Garaudy, varlığın düalist anlayışına sahip Yunan felsefesinden etkilenen Batı aklının, vasıtaları gaye hâline getirerek Doğu’nun aksine aklı hikmetsizce kullandığını ve dahası bilimi insanın ve dünyanın yıkımında kullandığını her fırsatta örneklerle dile getirmektedir (Garaudy, 2006, s. 46; 1989, s. 134-135). Çünkü Batı’da “akıl” denilegelen şey “pozitivist” bir akıldır. Bu sakat akılcılık iki postulata dayanır:
Bütün gerçeklik tanımlanabilir. Yani hiç eksiksiz kavrama indirgenebilir.
Değişmez doğa, yasalar tarafından bir araya toplanmış bir olgular bütünüdür.

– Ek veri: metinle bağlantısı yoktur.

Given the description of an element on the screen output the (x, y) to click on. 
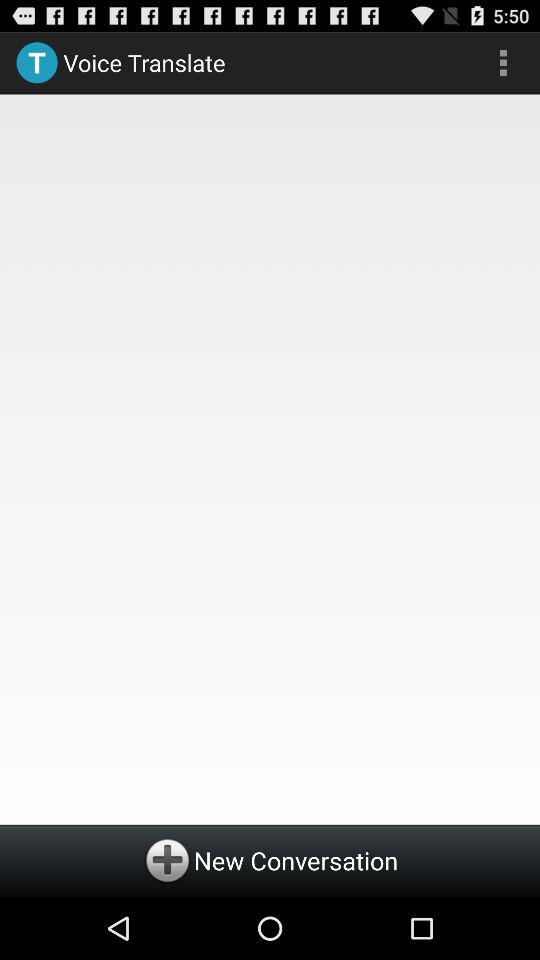
open the item to the right of the voice translate item (503, 62)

Garaudy bilimciliğin, bilimin insana anlamını veren tek şey konumuna gelmesi demek olduğunu (Garaudy, 1989, s. 51) ve bu temeller üzerine hiçbir medeniyetin inşa edilemeyeceğini, nicelik, güç ve büyüme iradesi ve bunun sonucunda baş gösteren rekabete dayalı toplumun işleyişinde “insan insanın kurdudur” anlayışının hâkim olacağını söyler (Garaudy, 2011, s. 268). Eğer bilim ve teknik insanî gayelerin hizmetinde olmazsa bireyciliğin bir yaşam tarzı hâline geleceğini, bununla da iflas etmiş Batı toplumlarının “anlam sorunu” buhranı içindeki insanlığın sonunu hazırladığına işaret etmiştir. 20. yüzyılın teknik ve bilimsel devrimlerinin ilk önce yepyeni ahlaki problemler ortaya çıkararak, insanın eline geçmiş olan güçlerin üç bin yıllık mümkün olmayan şeyi, hayatı, doğayı ve insanları tümüyle yok edecek bir yıkım ihtimalini mümkün kıldığına dikkat çekmiştir.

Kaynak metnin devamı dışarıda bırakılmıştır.